The results of the crime prevention model in the resort town of Pattaya has encouraged Thailand’s Tourist Police Bureau to apply similar methods in Phuket, Koh Samui, Hua Hin, Trat, Rayong, Chiang Mai and possibly Chiang Rai.

The “Pattaya Model”, which was first introduced by Thailand’s Tourist Police Bureau in Pattaya, uses a mix of high-tech surveillance cameras and crime control measures in crime-heavy areas such as Pattaya Bay.

“We chose Pattaya first because the number of foreign tourists visiting the city is steadily increasing,” said Pol Maj Gen Woraphong Thongphaibun.

He said the new measures have so far yielded encouraging results. From last year until May this year, there were a total of 1,305 criminal cases, including thefts and physical offences. Up to 1,120 of the individuals suspected of wrongdoing in those cases were brought to justice.

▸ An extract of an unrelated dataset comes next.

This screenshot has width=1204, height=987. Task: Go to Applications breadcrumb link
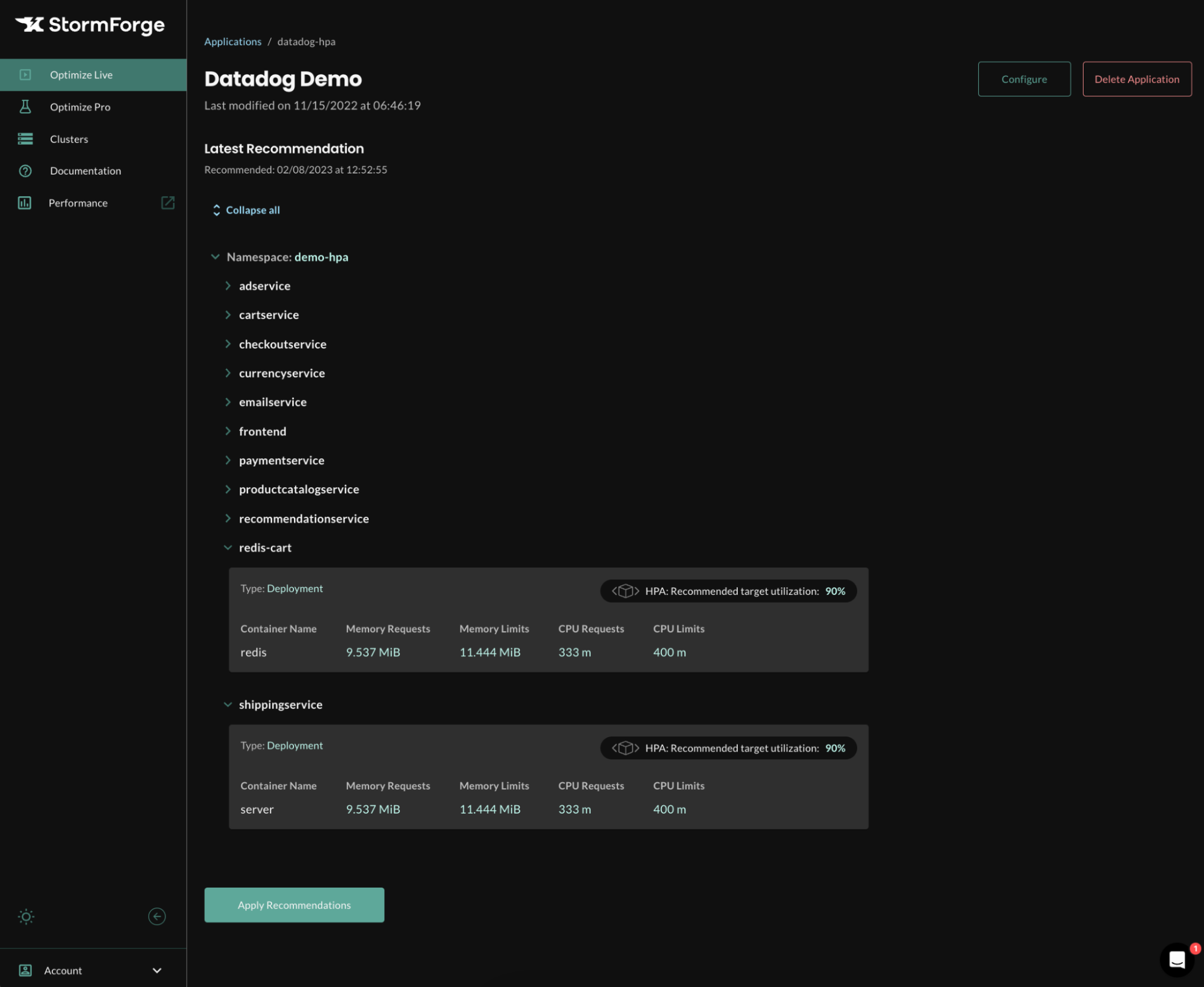(232, 42)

Success of Surveillance Cameras

Behind the success of the plan is the installation of surveillance cameras in downtown Pattaya, Pol Maj Gen Woraphong said.

The 36-million-baht CCTV project enables police to monitor criminal suspects or detect unusual behavior. The surveillance cameras were installed in “vulnerable” areas with a high frequency of legal violations.

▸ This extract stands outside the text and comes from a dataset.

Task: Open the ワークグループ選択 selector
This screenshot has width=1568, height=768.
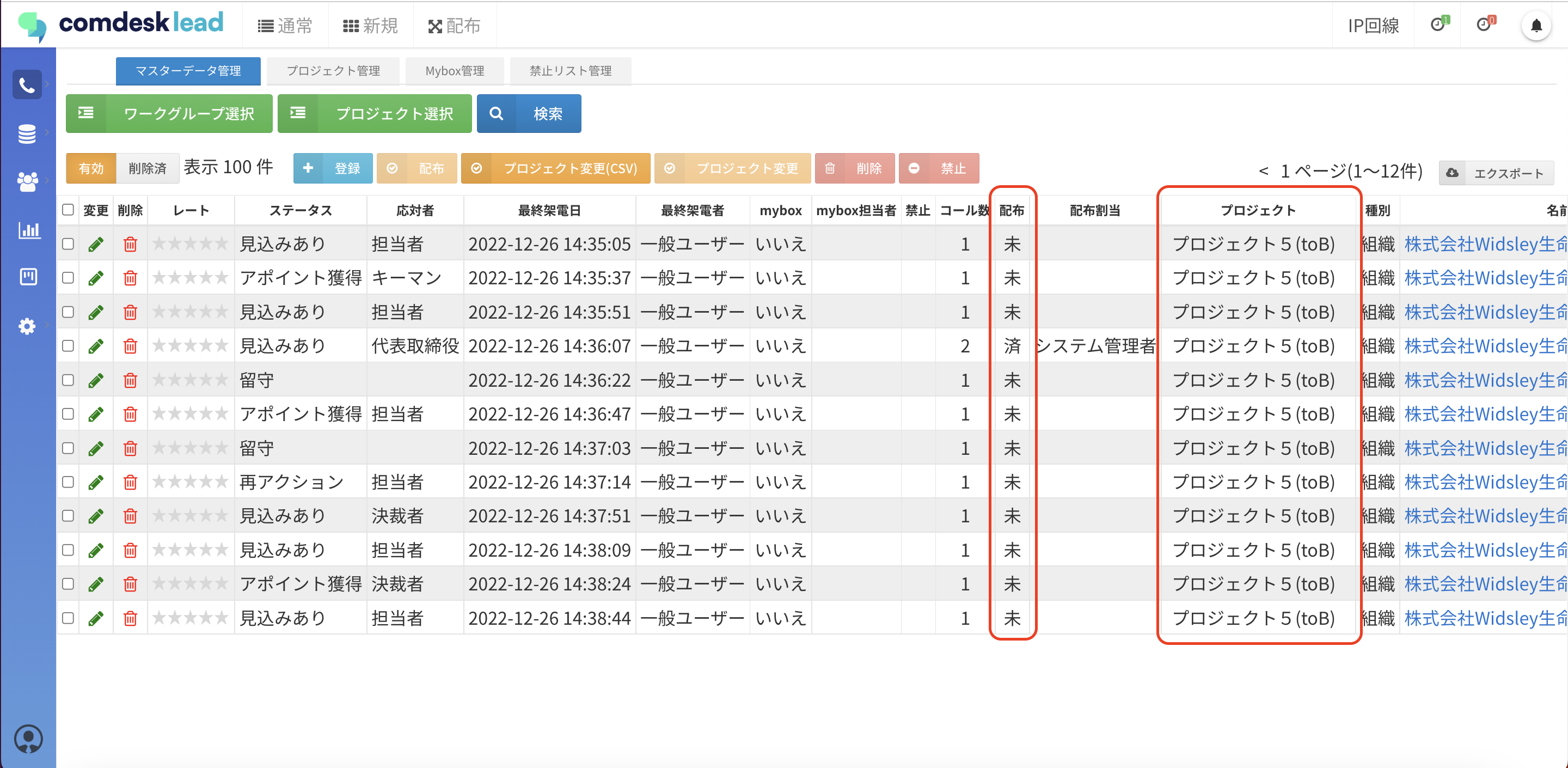Action: tap(169, 113)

According to Pol Maj Gen Woraphong, the cameras can also detect vehicle registration numbers. The technology reinforces police operations to intercept drug trafficking and search for suspects who commit crimes against tourists, he said.

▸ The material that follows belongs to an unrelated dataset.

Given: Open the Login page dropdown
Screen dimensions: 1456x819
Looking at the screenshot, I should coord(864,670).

“These cameras have helped us solve many cases, and remind people to think twice before getting into a fight. We plan to install more cameras in Pattaya in the future,” said Pol Maj Gen Woraphong.

Police are also taking steps to regulate water activities such as reckless speed boat driving and road violations.

“They may not be considered serious crimes, but every problem can escalate into bloody scuffles or even fatal accidents, which will affect the tourism mood in Pattaya,” Pol Maj Gen Woraphong said, adding that the resort city generates up to 230 billion baht in revenue each year.

“We have so far continued to arrest wrongdoers,” he said.